In our assay, the spontaneous lipid transfer rates are vastly slower than LTP-mediated transfer of specific lipids, i.e., time scales of many hours versus ∼10 min, respectively. Nearly undetectable and extremely slow spontaneous transfer is also observed for Me₄-BODIPY-SL prior to the addition of various SLTPs due to fluorophore connection to the SL via a long pentadecanoyl acyl chain linker chain (Figure S2). The chemical makeup of the FRET energy acceptor fluorophore (C₁₈-DiI) renders it “nontransferable” and keeps it associated with SL-donor bicelle-generated model membranes after assay initiation because of the protein selectivity for specific SLs.

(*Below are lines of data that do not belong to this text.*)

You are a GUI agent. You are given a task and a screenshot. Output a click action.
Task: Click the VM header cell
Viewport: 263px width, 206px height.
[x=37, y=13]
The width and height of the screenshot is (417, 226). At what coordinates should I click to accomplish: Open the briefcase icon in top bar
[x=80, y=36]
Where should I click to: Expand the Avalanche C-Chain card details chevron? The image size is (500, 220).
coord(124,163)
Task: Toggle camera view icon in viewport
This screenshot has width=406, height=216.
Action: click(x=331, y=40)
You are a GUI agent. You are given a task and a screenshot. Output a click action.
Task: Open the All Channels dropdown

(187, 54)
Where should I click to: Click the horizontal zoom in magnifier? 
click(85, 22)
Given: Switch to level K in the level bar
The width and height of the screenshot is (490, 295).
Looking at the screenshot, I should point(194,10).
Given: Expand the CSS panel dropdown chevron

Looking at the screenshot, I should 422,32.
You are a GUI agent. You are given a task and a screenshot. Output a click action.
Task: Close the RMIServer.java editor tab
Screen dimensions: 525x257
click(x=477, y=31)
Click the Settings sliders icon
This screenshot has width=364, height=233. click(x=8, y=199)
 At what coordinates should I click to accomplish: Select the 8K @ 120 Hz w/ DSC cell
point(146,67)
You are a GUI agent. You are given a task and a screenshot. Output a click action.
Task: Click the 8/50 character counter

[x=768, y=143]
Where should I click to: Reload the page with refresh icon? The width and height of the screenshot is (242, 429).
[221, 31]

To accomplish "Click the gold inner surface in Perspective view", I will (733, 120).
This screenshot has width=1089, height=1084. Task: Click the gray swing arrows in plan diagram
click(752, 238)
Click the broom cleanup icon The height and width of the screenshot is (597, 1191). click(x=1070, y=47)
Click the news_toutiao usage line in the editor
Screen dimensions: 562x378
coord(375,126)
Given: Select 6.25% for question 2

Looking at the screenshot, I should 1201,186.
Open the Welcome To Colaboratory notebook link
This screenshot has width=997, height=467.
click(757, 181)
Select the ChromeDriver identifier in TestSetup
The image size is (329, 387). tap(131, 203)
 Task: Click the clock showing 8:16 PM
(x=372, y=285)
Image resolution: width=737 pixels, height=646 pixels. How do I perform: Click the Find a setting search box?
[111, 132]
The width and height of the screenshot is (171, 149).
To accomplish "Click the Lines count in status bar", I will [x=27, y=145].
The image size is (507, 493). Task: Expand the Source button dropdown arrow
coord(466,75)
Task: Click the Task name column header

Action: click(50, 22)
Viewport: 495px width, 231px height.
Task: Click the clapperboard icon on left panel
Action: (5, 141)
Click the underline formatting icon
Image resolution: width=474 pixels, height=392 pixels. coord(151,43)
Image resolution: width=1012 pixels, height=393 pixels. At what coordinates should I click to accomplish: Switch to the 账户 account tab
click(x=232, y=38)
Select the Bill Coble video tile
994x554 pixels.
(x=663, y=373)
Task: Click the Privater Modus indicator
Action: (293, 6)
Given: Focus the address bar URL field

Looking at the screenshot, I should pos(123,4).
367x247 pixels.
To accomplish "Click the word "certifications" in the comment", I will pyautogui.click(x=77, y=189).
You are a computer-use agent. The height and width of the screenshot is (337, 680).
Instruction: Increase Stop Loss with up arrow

It is noteworthy that certain topological aspects of the physiological situation are accommodated by the assay design. In mammals, simple SLs such as glucosylceramide and C1P are produced anabolicly by glucosylceramide synthase and ceramide kinase, respectively, at specific locations on the cytosolic face of the Golgi, prior to transport by GLTP and CPTP to other intracellular sites.^22,62 To model this physiological situation, the SLs are initially confined to the SL source bd-model membranes and not present in the receiver bd-model membranes prior to transfer by protein.

We find that the use of bd-vesicles provides similar sensitivity and reproducibility as other small vesicle assays but without the need for preparation of fresh model membranes prior to assaying. In fact, bd-model membrane stocks can be repeatedly frozen and thawed without diminishing assay performance. Other advantages over other bilayer vesicle preparation approaches include (i) easy and fast production of bd-vesicles by simple dilution that avoids lipid fluorophore degradation; (ii) stability and relatively long “shelf life” after production including freezer storage without detrimental effects to FRET assay performance.

CONCLUSIONS

The use of bicelle-dilution-generated unilamellar vesicles in conjunction with FRET-based lipid monitoring provides a straightforward and easy lipid transfer assay with exceptional sensitivity, stability, and reproducibility compared to other conventional vesicle systems. The bd-vesicle-to-bd-vesicle assay is sufficiently robust for real-time detection of SL-transfer activity and SL specificity by various LTPs, not only when purified but also when present in crude cytosolic fractions recovered from cell homogenates. A noteworthy advantage is the easy and straightforward preparation by means that avoid lipid fluorophore degradation. The resulting model membranes are highly stable and have a long “shelf life” after production. The new assay offers the potential for adaptation to provide a platform for the development of “designer” LTP assay kits for (1) monitoring the activity of various LTPs with known lipid specificity; (2) identifying the lipid specificity of newly discovered proteins that potentially function as LTPs. Adaptation to high-throughput formats is expected to provide a highly sensitive and robust method for the screening of large libraries of small-molecule compounds to identify inhibitors of various lipid transfer proteins. Identified inhibitors could enable development of new drugs for treatments of inflammation, cardiovascular diseases, and other pathologies associated with abnormal lipid transfer protein expression and activities.